▶ _Work required_: Copy the records that follow exactly, leaving nothing out.

▶ _Data shown_:
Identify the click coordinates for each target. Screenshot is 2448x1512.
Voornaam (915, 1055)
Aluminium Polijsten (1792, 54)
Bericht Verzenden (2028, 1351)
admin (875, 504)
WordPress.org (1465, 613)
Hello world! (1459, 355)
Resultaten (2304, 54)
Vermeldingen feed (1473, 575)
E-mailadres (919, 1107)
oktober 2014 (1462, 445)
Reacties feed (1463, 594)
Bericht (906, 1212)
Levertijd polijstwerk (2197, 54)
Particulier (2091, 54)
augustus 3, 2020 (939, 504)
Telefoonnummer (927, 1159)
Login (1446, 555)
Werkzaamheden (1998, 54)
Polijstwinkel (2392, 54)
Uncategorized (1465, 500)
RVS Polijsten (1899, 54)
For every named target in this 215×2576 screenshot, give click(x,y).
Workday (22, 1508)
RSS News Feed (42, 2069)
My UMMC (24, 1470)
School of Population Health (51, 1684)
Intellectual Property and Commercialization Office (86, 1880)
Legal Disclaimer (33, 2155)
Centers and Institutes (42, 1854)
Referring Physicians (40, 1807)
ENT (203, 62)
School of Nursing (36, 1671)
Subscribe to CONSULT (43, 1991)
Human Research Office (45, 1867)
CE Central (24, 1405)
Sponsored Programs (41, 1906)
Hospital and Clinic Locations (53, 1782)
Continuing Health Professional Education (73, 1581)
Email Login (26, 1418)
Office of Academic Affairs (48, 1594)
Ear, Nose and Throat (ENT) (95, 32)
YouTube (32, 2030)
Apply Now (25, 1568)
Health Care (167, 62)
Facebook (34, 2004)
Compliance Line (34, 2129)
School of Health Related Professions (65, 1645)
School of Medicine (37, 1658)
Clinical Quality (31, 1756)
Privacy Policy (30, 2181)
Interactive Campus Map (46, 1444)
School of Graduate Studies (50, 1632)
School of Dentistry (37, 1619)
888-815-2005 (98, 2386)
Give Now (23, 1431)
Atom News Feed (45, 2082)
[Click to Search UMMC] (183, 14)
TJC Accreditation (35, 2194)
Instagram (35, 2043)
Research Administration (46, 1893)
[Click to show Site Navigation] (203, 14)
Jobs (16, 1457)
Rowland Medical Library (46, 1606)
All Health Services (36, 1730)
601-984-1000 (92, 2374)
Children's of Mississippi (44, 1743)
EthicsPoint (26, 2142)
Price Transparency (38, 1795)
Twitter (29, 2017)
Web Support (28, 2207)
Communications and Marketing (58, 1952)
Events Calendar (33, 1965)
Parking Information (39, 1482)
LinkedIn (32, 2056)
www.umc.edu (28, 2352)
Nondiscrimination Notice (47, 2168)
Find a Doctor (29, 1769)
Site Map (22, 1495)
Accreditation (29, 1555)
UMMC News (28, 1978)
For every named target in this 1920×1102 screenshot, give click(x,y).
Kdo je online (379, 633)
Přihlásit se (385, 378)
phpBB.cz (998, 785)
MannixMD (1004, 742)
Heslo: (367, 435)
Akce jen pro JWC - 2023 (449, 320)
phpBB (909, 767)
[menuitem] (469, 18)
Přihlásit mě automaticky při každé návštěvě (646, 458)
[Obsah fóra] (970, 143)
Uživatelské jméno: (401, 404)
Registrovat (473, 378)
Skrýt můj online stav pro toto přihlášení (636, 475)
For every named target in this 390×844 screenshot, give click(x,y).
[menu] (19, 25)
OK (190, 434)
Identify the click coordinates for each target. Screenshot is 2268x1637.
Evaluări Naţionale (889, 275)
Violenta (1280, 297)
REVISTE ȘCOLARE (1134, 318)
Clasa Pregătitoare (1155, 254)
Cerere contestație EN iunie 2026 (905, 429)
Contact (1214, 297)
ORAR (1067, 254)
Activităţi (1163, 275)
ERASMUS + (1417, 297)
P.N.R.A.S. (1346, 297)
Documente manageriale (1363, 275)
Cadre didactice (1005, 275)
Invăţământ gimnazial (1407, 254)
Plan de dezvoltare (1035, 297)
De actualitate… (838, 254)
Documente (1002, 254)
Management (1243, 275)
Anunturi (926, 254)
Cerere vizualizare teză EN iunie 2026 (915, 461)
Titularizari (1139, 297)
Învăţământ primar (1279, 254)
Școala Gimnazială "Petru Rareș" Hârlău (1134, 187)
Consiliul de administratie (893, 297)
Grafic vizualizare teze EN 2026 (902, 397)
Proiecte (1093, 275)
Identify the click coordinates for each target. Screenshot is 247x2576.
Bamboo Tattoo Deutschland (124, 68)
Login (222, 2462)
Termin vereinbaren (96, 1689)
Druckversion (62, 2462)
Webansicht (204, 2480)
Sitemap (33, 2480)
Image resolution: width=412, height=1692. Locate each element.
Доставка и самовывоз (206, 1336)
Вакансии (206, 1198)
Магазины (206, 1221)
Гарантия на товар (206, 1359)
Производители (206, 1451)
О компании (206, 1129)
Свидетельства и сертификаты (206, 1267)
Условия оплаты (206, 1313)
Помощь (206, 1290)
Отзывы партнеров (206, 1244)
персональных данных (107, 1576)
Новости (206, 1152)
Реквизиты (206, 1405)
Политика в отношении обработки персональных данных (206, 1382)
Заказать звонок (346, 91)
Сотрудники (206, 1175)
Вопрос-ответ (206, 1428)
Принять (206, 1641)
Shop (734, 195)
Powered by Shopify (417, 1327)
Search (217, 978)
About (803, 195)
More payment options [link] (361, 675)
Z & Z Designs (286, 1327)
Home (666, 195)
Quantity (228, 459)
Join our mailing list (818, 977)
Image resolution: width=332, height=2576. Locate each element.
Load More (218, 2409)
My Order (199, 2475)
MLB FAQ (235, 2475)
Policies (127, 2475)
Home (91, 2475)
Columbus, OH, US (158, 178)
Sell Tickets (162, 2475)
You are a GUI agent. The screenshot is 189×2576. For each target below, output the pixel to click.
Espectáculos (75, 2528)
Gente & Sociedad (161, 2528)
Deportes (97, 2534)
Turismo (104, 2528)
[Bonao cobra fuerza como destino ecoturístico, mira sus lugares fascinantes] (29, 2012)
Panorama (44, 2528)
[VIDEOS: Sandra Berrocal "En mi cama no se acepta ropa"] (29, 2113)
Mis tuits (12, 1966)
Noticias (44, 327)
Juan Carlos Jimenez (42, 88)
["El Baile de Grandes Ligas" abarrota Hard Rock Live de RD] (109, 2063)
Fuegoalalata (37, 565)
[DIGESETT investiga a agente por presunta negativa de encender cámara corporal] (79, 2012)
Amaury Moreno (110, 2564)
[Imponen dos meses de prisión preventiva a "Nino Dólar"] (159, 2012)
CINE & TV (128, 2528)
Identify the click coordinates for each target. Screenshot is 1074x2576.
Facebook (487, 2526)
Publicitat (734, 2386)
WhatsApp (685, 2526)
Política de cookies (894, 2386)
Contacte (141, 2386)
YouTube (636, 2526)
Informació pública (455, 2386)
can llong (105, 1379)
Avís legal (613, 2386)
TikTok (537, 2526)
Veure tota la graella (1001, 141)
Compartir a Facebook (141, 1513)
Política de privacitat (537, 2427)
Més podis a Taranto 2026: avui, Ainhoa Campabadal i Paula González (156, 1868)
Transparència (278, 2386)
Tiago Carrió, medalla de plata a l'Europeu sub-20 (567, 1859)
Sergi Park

▶ _Solution to this task_:
Identify the click coordinates for each target. Screenshot is 2448x1512.
Voornaam (915, 1055)
Aluminium Polijsten (1792, 54)
Bericht Verzenden (2028, 1351)
admin (875, 504)
WordPress.org (1465, 613)
Hello world! (1459, 355)
Resultaten (2304, 54)
Vermeldingen feed (1473, 575)
E-mailadres (919, 1107)
oktober 2014 (1462, 445)
Reacties feed (1463, 594)
Bericht (906, 1212)
Levertijd polijstwerk (2197, 54)
Particulier (2091, 54)
augustus 3, 2020 (939, 504)
Telefoonnummer (927, 1159)
Login (1446, 555)
Werkzaamheden (1998, 54)
Polijstwinkel (2392, 54)
Uncategorized (1465, 500)
RVS Polijsten (1899, 54)
For every named target in this 215×2576 screenshot, give click(x,y).
Workday (22, 1508)
RSS News Feed (42, 2069)
My UMMC (24, 1470)
School of Population Health (51, 1684)
Intellectual Property and Commercialization Office (86, 1880)
Legal Disclaimer (33, 2155)
Centers and Institutes (42, 1854)
Referring Physicians (40, 1807)
ENT (203, 62)
School of Nursing (36, 1671)
Subscribe to CONSULT (43, 1991)
Human Research Office (45, 1867)
CE Central (24, 1405)
Sponsored Programs (41, 1906)
Hospital and Clinic Locations (53, 1782)
Continuing Health Professional Education (73, 1581)
Email Login (26, 1418)
Office of Academic Affairs (48, 1594)
Ear, Nose and Throat (ENT) (95, 32)
YouTube (32, 2030)
Apply Now (25, 1568)
Health Care (167, 62)
Facebook (34, 2004)
Compliance Line (34, 2129)
School of Health Related Professions (65, 1645)
School of Medicine (37, 1658)
Clinical Quality (31, 1756)
Privacy Policy (30, 2181)
Interactive Campus Map (46, 1444)
School of Graduate Studies (50, 1632)
School of Dentistry (37, 1619)
888-815-2005 (98, 2386)
Give Now (23, 1431)
Atom News Feed (45, 2082)
[Click to Search UMMC] (183, 14)
TJC Accreditation (35, 2194)
Instagram (35, 2043)
Research Administration (46, 1893)
[Click to show Site Navigation] (203, 14)
Jobs (16, 1457)
Rowland Medical Library (46, 1606)
All Health Services (36, 1730)
601-984-1000 (92, 2374)
Children's of Mississippi (44, 1743)
EthicsPoint (26, 2142)
Price Transparency (38, 1795)
Twitter (29, 2017)
Web Support (28, 2207)
Communications and Marketing (58, 1952)
Events Calendar (33, 1965)
Parking Information (39, 1482)
LinkedIn (32, 2056)
www.umc.edu (28, 2352)
Nondiscrimination Notice (47, 2168)
Find a Doctor (29, 1769)
Site Map (22, 1495)
Accreditation (29, 1555)
UMMC News (28, 1978)
For every named target in this 1920×1102 screenshot, give click(x,y).
Kdo je online (379, 633)
Přihlásit se (385, 378)
phpBB.cz (998, 785)
MannixMD (1004, 742)
Heslo: (367, 435)
Akce jen pro JWC - 2023 (449, 320)
phpBB (909, 767)
[menuitem] (469, 18)
Přihlásit mě automaticky při každé návštěvě (646, 458)
[Obsah fóra] (970, 143)
Uživatelské jméno: (401, 404)
Registrovat (473, 378)
Skrýt můj online stav pro toto přihlášení (636, 475)
For every named target in this 390×844 screenshot, give click(x,y).
[menu] (19, 25)
OK (190, 434)
Identify the click coordinates for each target. Screenshot is 2268x1637.
Evaluări Naţionale (889, 275)
Violenta (1280, 297)
REVISTE ȘCOLARE (1134, 318)
Clasa Pregătitoare (1155, 254)
Cerere contestație EN iunie 2026 (905, 429)
Contact (1214, 297)
ORAR (1067, 254)
Activităţi (1163, 275)
ERASMUS + (1417, 297)
P.N.R.A.S. (1346, 297)
Documente manageriale (1363, 275)
Cadre didactice (1005, 275)
Invăţământ gimnazial (1407, 254)
Plan de dezvoltare (1035, 297)
De actualitate… (838, 254)
Documente (1002, 254)
Management (1243, 275)
Anunturi (926, 254)
Cerere vizualizare teză EN iunie 2026 (915, 461)
Titularizari (1139, 297)
Învăţământ primar (1279, 254)
Școala Gimnazială "Petru Rareș" Hârlău (1134, 187)
Consiliul de administratie (893, 297)
Grafic vizualizare teze EN 2026 (902, 397)
Proiecte (1093, 275)
Identify the click coordinates for each target. Screenshot is 247x2576.
Bamboo Tattoo Deutschland (124, 68)
Login (222, 2462)
Termin vereinbaren (96, 1689)
Druckversion (62, 2462)
Webansicht (204, 2480)
Sitemap (33, 2480)
Image resolution: width=412, height=1692. Locate each element.
Доставка и самовывоз (206, 1336)
Вакансии (206, 1198)
Магазины (206, 1221)
Гарантия на товар (206, 1359)
Производители (206, 1451)
О компании (206, 1129)
Свидетельства и сертификаты (206, 1267)
Условия оплаты (206, 1313)
Помощь (206, 1290)
Отзывы партнеров (206, 1244)
персональных данных (107, 1576)
Новости (206, 1152)
Реквизиты (206, 1405)
Политика в отношении обработки персональных данных (206, 1382)
Заказать звонок (346, 91)
Сотрудники (206, 1175)
Вопрос-ответ (206, 1428)
Принять (206, 1641)
Shop (734, 195)
Powered by Shopify (417, 1327)
Search (217, 978)
About (803, 195)
More payment options [link] (361, 675)
Z & Z Designs (286, 1327)
Home (666, 195)
Quantity (228, 459)
Join our mailing list (818, 977)
Image resolution: width=332, height=2576. Locate each element.
Load More (218, 2409)
My Order (199, 2475)
MLB FAQ (235, 2475)
Policies (127, 2475)
Home (91, 2475)
Columbus, OH, US (158, 178)
Sell Tickets (162, 2475)
You are a GUI agent. The screenshot is 189×2576. For each target below, output the pixel to click.
Espectáculos (75, 2528)
Gente & Sociedad (161, 2528)
Deportes (97, 2534)
Turismo (104, 2528)
[Bonao cobra fuerza como destino ecoturístico, mira sus lugares fascinantes] (29, 2012)
Panorama (44, 2528)
[VIDEOS: Sandra Berrocal "En mi cama no se acepta ropa"] (29, 2113)
Mis tuits (12, 1966)
Noticias (44, 327)
Juan Carlos Jimenez (42, 88)
["El Baile de Grandes Ligas" abarrota Hard Rock Live de RD] (109, 2063)
Fuegoalalata (37, 565)
[DIGESETT investiga a agente por presunta negativa de encender cámara corporal] (79, 2012)
Amaury Moreno (110, 2564)
[Imponen dos meses de prisión preventiva a "Nino Dólar"] (159, 2012)
CINE & TV (128, 2528)
Identify the click coordinates for each target. Screenshot is 1074x2576.
Facebook (487, 2526)
Publicitat (734, 2386)
WhatsApp (685, 2526)
Política de cookies (894, 2386)
Contacte (141, 2386)
YouTube (636, 2526)
Informació pública (455, 2386)
can llong (105, 1379)
Avís legal (613, 2386)
TikTok (537, 2526)
Veure tota la graella (1001, 141)
Compartir a Facebook (141, 1513)
Política de privacitat (537, 2427)
Més podis a Taranto 2026: avui, Ainhoa Campabadal i Paula González (156, 1868)
Transparència (278, 2386)
Tiago Carrió, medalla de plata a l'Europeu sub-20 (567, 1859)
Sergi Park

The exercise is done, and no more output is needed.